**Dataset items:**
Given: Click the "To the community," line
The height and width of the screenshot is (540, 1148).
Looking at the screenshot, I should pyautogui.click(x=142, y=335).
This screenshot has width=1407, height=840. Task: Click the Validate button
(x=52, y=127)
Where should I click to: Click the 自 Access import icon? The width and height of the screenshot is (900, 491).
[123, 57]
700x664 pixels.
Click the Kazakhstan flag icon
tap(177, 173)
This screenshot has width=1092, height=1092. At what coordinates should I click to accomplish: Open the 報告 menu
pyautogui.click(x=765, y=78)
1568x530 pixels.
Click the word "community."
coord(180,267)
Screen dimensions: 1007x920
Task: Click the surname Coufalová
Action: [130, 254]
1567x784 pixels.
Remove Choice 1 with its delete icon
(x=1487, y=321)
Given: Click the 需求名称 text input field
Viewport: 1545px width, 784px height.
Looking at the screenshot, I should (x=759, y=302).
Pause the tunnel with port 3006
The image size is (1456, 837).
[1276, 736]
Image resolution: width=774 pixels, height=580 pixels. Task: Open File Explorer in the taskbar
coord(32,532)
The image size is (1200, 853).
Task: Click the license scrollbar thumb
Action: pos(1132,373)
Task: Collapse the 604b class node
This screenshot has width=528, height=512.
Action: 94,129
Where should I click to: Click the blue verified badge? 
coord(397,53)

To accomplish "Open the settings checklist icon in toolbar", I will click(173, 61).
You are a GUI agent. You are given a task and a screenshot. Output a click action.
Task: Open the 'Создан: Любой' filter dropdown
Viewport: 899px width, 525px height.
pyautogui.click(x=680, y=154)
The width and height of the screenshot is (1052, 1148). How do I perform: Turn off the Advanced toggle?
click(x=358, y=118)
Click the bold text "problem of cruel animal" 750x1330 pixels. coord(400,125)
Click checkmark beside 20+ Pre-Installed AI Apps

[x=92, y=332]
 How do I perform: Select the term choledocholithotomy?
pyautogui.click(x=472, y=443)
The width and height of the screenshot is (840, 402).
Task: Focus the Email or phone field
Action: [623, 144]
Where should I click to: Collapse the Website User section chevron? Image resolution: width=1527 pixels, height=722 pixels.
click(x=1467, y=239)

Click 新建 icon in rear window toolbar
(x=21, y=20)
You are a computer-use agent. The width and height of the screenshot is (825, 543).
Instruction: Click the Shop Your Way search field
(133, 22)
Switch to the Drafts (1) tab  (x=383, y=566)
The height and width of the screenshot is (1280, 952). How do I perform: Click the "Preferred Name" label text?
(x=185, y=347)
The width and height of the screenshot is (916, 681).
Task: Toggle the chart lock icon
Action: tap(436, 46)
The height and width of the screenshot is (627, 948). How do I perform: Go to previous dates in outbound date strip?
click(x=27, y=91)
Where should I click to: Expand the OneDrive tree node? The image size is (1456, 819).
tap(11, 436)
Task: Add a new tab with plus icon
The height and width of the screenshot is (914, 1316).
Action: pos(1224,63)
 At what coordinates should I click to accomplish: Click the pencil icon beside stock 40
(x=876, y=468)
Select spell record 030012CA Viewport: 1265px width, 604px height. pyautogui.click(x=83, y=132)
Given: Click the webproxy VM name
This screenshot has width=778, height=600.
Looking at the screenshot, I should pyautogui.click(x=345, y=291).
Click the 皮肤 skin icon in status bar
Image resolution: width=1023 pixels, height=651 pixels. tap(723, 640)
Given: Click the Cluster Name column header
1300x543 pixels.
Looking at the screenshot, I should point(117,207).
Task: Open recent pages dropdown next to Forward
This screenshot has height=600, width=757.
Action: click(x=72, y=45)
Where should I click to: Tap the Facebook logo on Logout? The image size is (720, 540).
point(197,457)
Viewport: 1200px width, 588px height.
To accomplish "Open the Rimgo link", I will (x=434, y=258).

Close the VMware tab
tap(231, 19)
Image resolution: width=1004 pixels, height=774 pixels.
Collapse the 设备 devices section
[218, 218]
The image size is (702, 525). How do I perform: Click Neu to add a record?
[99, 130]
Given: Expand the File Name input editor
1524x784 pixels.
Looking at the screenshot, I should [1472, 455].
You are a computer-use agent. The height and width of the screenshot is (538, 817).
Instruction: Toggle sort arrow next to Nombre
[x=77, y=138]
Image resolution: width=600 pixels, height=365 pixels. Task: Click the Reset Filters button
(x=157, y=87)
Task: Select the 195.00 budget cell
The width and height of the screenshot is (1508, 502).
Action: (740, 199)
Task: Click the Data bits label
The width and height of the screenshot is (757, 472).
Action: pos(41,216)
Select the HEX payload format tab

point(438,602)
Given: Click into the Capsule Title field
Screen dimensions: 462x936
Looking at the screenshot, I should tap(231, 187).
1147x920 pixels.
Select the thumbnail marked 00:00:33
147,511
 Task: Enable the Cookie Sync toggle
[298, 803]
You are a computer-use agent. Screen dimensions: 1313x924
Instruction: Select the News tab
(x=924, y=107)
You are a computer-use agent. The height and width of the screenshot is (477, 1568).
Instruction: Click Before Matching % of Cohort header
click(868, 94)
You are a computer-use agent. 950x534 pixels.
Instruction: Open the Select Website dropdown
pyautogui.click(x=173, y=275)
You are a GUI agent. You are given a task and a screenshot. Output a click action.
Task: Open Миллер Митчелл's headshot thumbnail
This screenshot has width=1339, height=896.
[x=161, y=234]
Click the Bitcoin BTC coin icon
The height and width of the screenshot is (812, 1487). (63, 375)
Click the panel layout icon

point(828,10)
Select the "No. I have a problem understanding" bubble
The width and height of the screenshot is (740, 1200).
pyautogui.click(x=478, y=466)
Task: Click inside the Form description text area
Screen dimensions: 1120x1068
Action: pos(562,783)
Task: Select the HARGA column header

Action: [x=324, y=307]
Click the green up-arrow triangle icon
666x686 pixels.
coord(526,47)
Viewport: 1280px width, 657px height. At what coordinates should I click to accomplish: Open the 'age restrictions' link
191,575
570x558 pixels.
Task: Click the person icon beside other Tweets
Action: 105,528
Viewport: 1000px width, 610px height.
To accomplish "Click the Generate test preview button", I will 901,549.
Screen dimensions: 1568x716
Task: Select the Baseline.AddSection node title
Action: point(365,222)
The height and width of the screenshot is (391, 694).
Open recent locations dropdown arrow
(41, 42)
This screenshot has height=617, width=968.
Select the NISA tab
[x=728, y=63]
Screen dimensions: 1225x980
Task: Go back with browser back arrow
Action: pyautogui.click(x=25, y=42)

**Task to complete:** Write out the data again in full. Match it exactly.

**Answer box:**
Given: Click the "To the community," line
The height and width of the screenshot is (540, 1148).
Looking at the screenshot, I should pyautogui.click(x=142, y=335).
This screenshot has width=1407, height=840. Task: Click the Validate button
(x=52, y=127)
Where should I click to: Click the 自 Access import icon? The width and height of the screenshot is (900, 491).
[123, 57]
700x664 pixels.
Click the Kazakhstan flag icon
tap(177, 173)
This screenshot has width=1092, height=1092. At what coordinates should I click to accomplish: Open the 報告 menu
pyautogui.click(x=765, y=78)
1568x530 pixels.
Click the word "community."
coord(180,267)
Screen dimensions: 1007x920
Task: Click the surname Coufalová
Action: [130, 254]
1567x784 pixels.
Remove Choice 1 with its delete icon
(x=1487, y=321)
Given: Click the 需求名称 text input field
Viewport: 1545px width, 784px height.
Looking at the screenshot, I should (x=759, y=302).
Pause the tunnel with port 3006
The image size is (1456, 837).
[1276, 736]
Image resolution: width=774 pixels, height=580 pixels. Task: Open File Explorer in the taskbar
coord(32,532)
The image size is (1200, 853).
Task: Click the license scrollbar thumb
Action: pos(1132,373)
Task: Collapse the 604b class node
This screenshot has width=528, height=512.
Action: 94,129
Where should I click to: Click the blue verified badge? 
coord(397,53)

To accomplish "Open the settings checklist icon in toolbar", I will click(173, 61).
You are a GUI agent. You are given a task and a screenshot. Output a click action.
Task: Open the 'Создан: Любой' filter dropdown
Viewport: 899px width, 525px height.
pyautogui.click(x=680, y=154)
The width and height of the screenshot is (1052, 1148). How do I perform: Turn off the Advanced toggle?
click(x=358, y=118)
Click the bold text "problem of cruel animal" 750x1330 pixels. coord(400,125)
Click checkmark beside 20+ Pre-Installed AI Apps

[x=92, y=332]
 How do I perform: Select the term choledocholithotomy?
pyautogui.click(x=472, y=443)
The width and height of the screenshot is (840, 402).
Task: Focus the Email or phone field
Action: [623, 144]
Where should I click to: Collapse the Website User section chevron? Image resolution: width=1527 pixels, height=722 pixels.
click(x=1467, y=239)

Click 新建 icon in rear window toolbar
(x=21, y=20)
You are a computer-use agent. The width and height of the screenshot is (825, 543).
Instruction: Click the Shop Your Way search field
(133, 22)
Switch to the Drafts (1) tab  (x=383, y=566)
The height and width of the screenshot is (1280, 952). How do I perform: Click the "Preferred Name" label text?
(x=185, y=347)
The width and height of the screenshot is (916, 681).
Task: Toggle the chart lock icon
Action: tap(436, 46)
The height and width of the screenshot is (627, 948). How do I perform: Go to previous dates in outbound date strip?
click(x=27, y=91)
Where should I click to: Expand the OneDrive tree node? The image size is (1456, 819).
tap(11, 436)
Task: Add a new tab with plus icon
The height and width of the screenshot is (914, 1316).
Action: pos(1224,63)
 At what coordinates should I click to accomplish: Click the pencil icon beside stock 40
(x=876, y=468)
Select spell record 030012CA Viewport: 1265px width, 604px height. pyautogui.click(x=83, y=132)
Given: Click the webproxy VM name
This screenshot has width=778, height=600.
Looking at the screenshot, I should pyautogui.click(x=345, y=291).
Click the 皮肤 skin icon in status bar
Image resolution: width=1023 pixels, height=651 pixels. tap(723, 640)
Given: Click the Cluster Name column header
1300x543 pixels.
Looking at the screenshot, I should point(117,207).
Task: Open recent pages dropdown next to Forward
This screenshot has height=600, width=757.
Action: click(x=72, y=45)
Where should I click to: Tap the Facebook logo on Logout? The image size is (720, 540).
point(197,457)
Viewport: 1200px width, 588px height.
To accomplish "Open the Rimgo link", I will (x=434, y=258).

Close the VMware tab
tap(231, 19)
Image resolution: width=1004 pixels, height=774 pixels.
Collapse the 设备 devices section
[218, 218]
The image size is (702, 525). How do I perform: Click Neu to add a record?
[99, 130]
Given: Expand the File Name input editor
1524x784 pixels.
Looking at the screenshot, I should [1472, 455].
You are a computer-use agent. The height and width of the screenshot is (538, 817).
Instruction: Toggle sort arrow next to Nombre
[x=77, y=138]
Image resolution: width=600 pixels, height=365 pixels. Task: Click the Reset Filters button
(x=157, y=87)
Task: Select the 195.00 budget cell
The width and height of the screenshot is (1508, 502).
Action: (740, 199)
Task: Click the Data bits label
The width and height of the screenshot is (757, 472).
Action: pos(41,216)
Select the HEX payload format tab

point(438,602)
Given: Click into the Capsule Title field
Screen dimensions: 462x936
Looking at the screenshot, I should tap(231, 187).
1147x920 pixels.
Select the thumbnail marked 00:00:33
147,511
 Task: Enable the Cookie Sync toggle
[298, 803]
You are a computer-use agent. Screen dimensions: 1313x924
Instruction: Select the News tab
(x=924, y=107)
You are a computer-use agent. The height and width of the screenshot is (477, 1568).
Instruction: Click Before Matching % of Cohort header
click(868, 94)
You are a computer-use agent. 950x534 pixels.
Instruction: Open the Select Website dropdown
pyautogui.click(x=173, y=275)
You are a GUI agent. You are given a task and a screenshot. Output a click action.
Task: Open Миллер Митчелл's headshot thumbnail
This screenshot has width=1339, height=896.
[x=161, y=234]
Click the Bitcoin BTC coin icon
The height and width of the screenshot is (812, 1487). (63, 375)
Click the panel layout icon

point(828,10)
Select the "No. I have a problem understanding" bubble
The width and height of the screenshot is (740, 1200).
pyautogui.click(x=478, y=466)
Task: Click inside the Form description text area
Screen dimensions: 1120x1068
Action: pos(562,783)
Task: Select the HARGA column header

Action: [x=324, y=307]
Click the green up-arrow triangle icon
666x686 pixels.
coord(526,47)
Viewport: 1280px width, 657px height. At what coordinates should I click to accomplish: Open the 'age restrictions' link
191,575
570x558 pixels.
Task: Click the person icon beside other Tweets
Action: 105,528
Viewport: 1000px width, 610px height.
To accomplish "Click the Generate test preview button", I will 901,549.
Screen dimensions: 1568x716
Task: Select the Baseline.AddSection node title
Action: point(365,222)
The height and width of the screenshot is (391, 694).
Open recent locations dropdown arrow
(41, 42)
This screenshot has height=617, width=968.
Select the NISA tab
[x=728, y=63]
Screen dimensions: 1225x980
Task: Go back with browser back arrow
Action: pyautogui.click(x=25, y=42)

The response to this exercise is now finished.